Data rows >>
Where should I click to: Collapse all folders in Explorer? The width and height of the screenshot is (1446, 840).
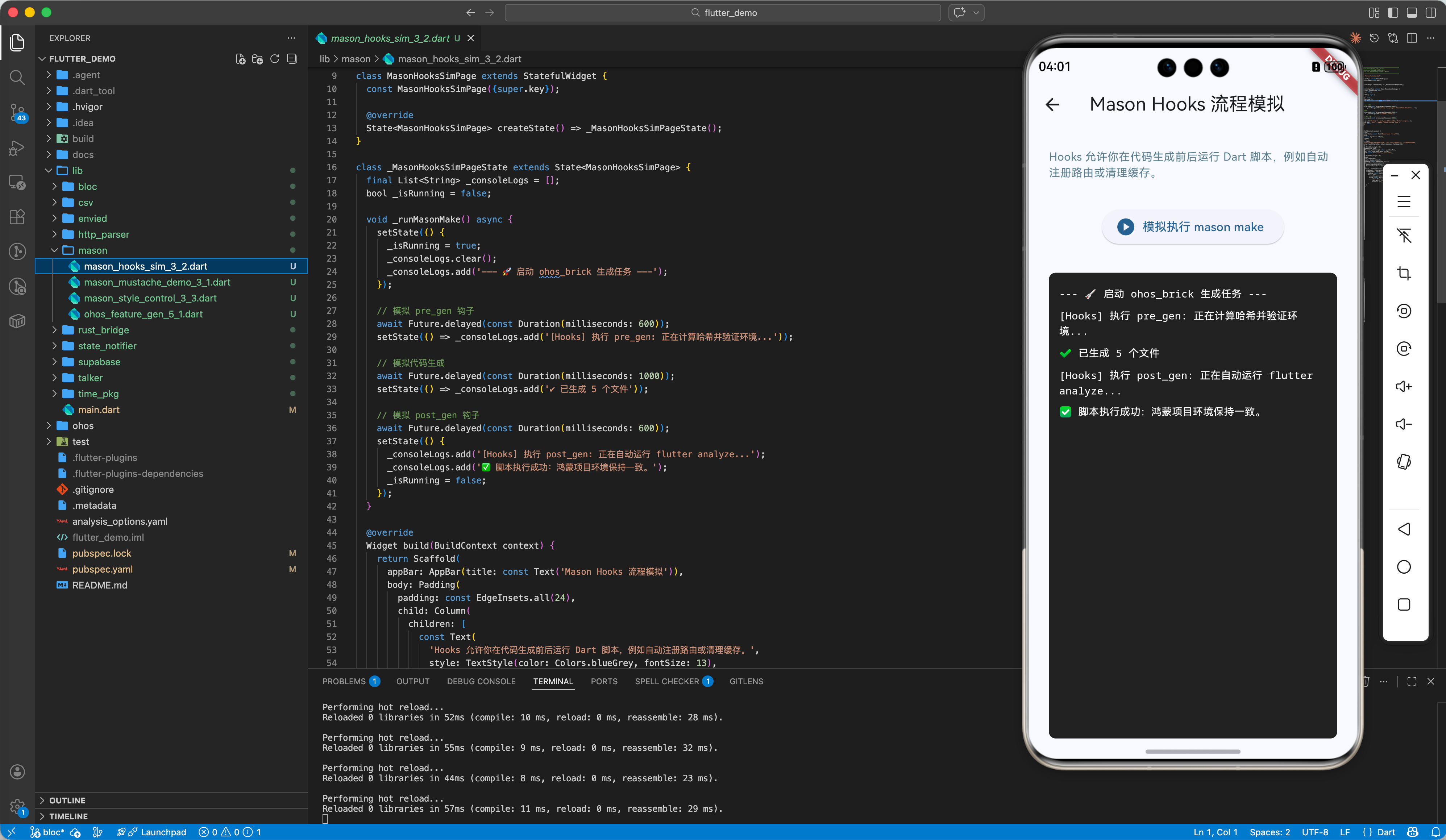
* * *
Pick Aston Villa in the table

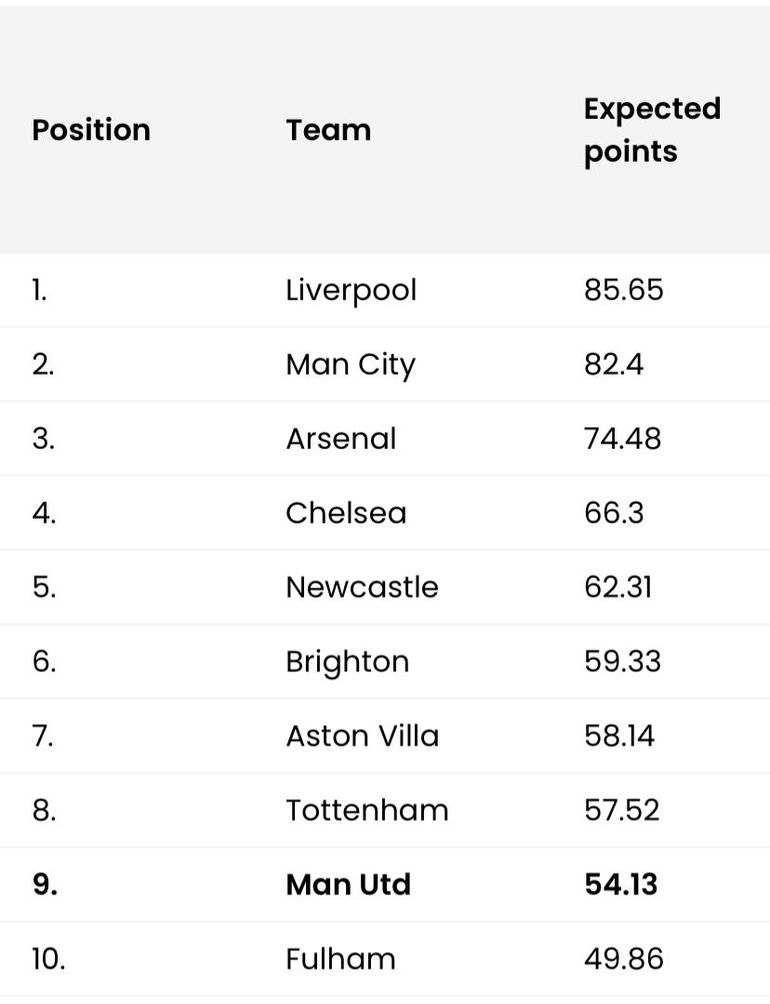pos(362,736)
==
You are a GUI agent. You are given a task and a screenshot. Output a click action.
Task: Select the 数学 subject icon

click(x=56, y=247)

Exercise goal >>
Retype the lines starting at the one containing "You are a GUI" and ending at the one containing "click(x=56, y=247)", both included.

The completed task >>
You are a GUI agent. You are given a task and a screenshot. Output a click action.
Task: Select the 数学 subject icon

click(x=56, y=247)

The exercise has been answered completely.